The 2015 Australian Infrastructure Audit identified that Port Kembla would face capacity constraints in the absence of any additional rail network improvements. Port Kembla is a significant economic asset. Maintaining efficient movement of freight to and from the port is a nationally significant challenge.
Additionally, there is a need to improve the efficiency and reliability of freight rail movements between the Illawarra and Greater Sydney, particularly between Port Kembla and the intermodal terminals in Western Sydney.
Around 60% of freight travelling to and from Port Kembla is transported by rail on either the Illawarra Line or the Moss Vale–Unanderra Line. Operations on the Illawarra Line are constrained by passenger rail services in the region, resulting in disruptions to freight scheduling. Freight services are often held for up to 11 hours as passenger services are given priority.
In the long term, Port Kembla’s Outer Harbour development is expected to attract overflow container traffic from Port Botany. The NSW Government has stipulated that Port Kembla should generally not accept more than 120,000 Twenty-foot Equivalent Units per annum by road.

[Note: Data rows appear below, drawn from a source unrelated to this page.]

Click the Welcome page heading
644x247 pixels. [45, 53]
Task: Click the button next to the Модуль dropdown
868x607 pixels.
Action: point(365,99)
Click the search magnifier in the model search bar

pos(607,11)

This is around 10% of planned Outer Harbour container capacity. This is likely to lead to a significant increase in demand for rail services.
Inadequate freight rail capacity may lead to a substantial increase in road freight, further constraining the Illawarra region’s road network.

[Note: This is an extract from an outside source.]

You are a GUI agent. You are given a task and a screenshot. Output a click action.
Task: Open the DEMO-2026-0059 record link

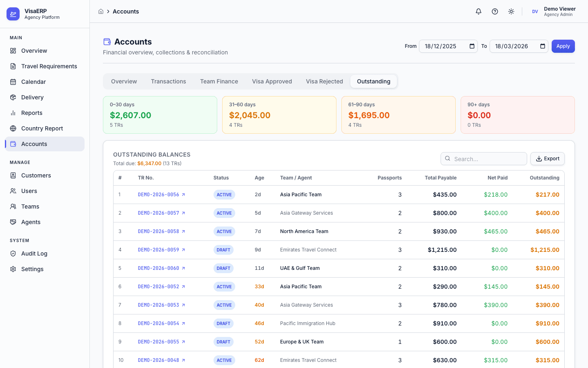coord(158,250)
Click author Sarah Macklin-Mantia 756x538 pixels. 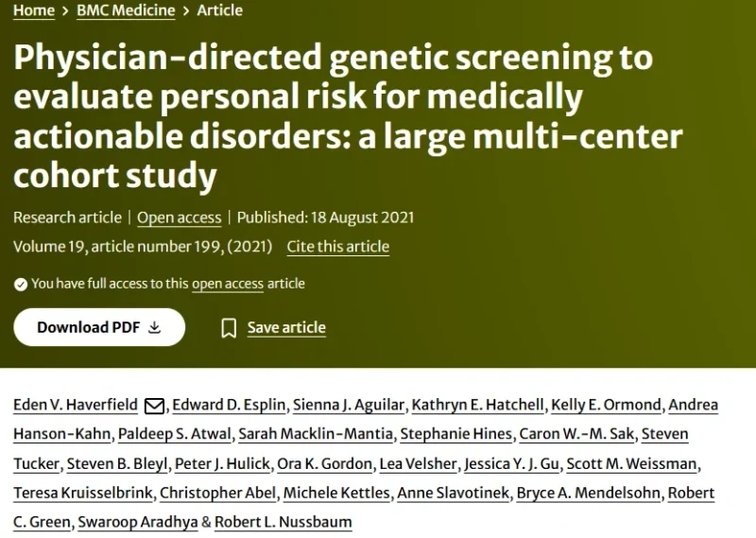tap(316, 434)
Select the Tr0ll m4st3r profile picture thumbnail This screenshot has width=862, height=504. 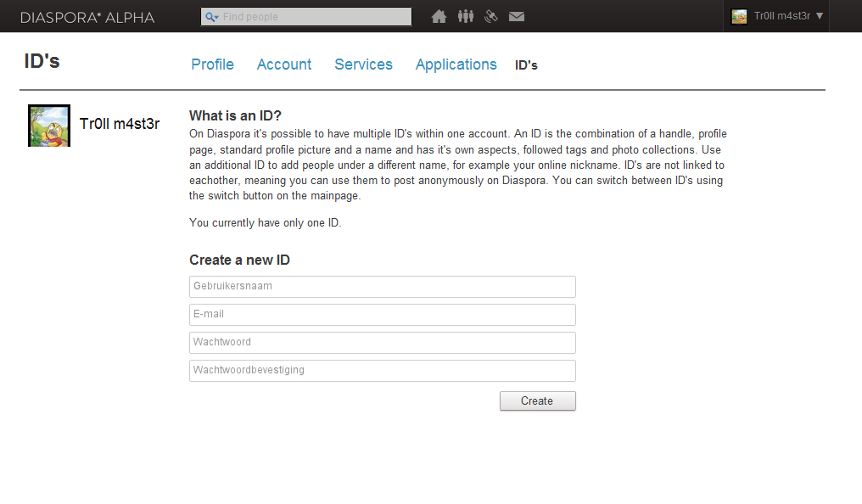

Improve freight rail access to Port Kembla. This could be through enhancements to the Illawarra and/or Moss Vale–Unanderra lines, or through future development of an alternative rail alignment to the port.
A project to extend the Mount Murray crossing loop along the Moss Vale-Unanderra Line is currently underway. The extension will support trains up to 1 km long, improving accessibility for these trains to travel between Moss Vale and Port Kembla.
Proponent to identify initiatives and develop options (Stage 2 of Infrastructure Australia’s Assessment Framework).